Append-only Restic backups on a Hetzner Storage Box

This quick guide is written after hours of trying to get a basic restic backup repository setup on a Hetzner Storage Box. This took so long because Hetzner documentation on the Storage Box is lacking and restic’s rclone backend is complex.

Solution

On the Storage Box, setup an authorized_keys file as such:

command="rclone serve restic --stdio path/to/repo" <public key>

On a client, run restic commands as such:

restic -o rclone.program="ssh -p 23 u###@u###.your-storagebox.de -i /path/to/private/key" [command]

The rclone.program command can be simplified to simply ssh <host> if you configure an SSH config for whichever user you’ll be running this script as.

Background

Before creating backups, restic requires the creation of a repository through some backend. The simplest way to create a repository on a Storage Box would be to use the SFTP backend, but I would prefer using an append-only repository so that if my machines are compromised, I do not lose all backups alongside the original data from an attacker running a forget or prune command. So, I must use the REST Server backend or rclone backend instead.

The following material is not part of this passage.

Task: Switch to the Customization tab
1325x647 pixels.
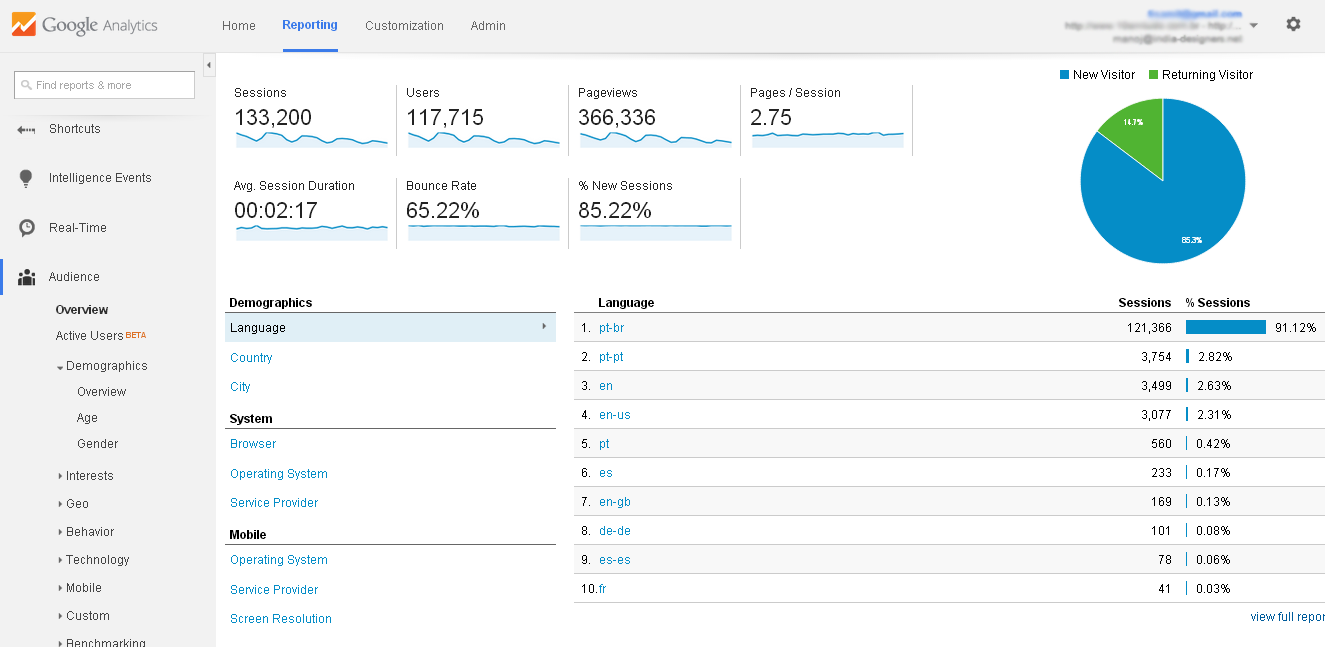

Side tangent, I think append-only backups are an important feature that some people forget to think about when it comes to backing up data. If your backup scheme involves clients sending data to a server, have you considered what happens if they become compromised and send commands to delete data? You may lose your original copy of the data and any backups.

Of course, if you’re using a scheme where a server pulls data you are safe, or if your server keeps snapshots you’re also safe. Many cloud (backup) storage providers don’t support the former, and I prefer not to use the latter because it is vendor-specific and requires setup outside of the backup tool itself. I prefer a simple storage provider which gives me some amount of storage, as well as the ability to run restic (historically Borg) in server mode.

To be clear, append-only mode isn’t foolproof, for the reasons covered in the append-only repository documentation. This page and the rest of restic’s documentation on security considerations and threat modelling is excellent, by the way.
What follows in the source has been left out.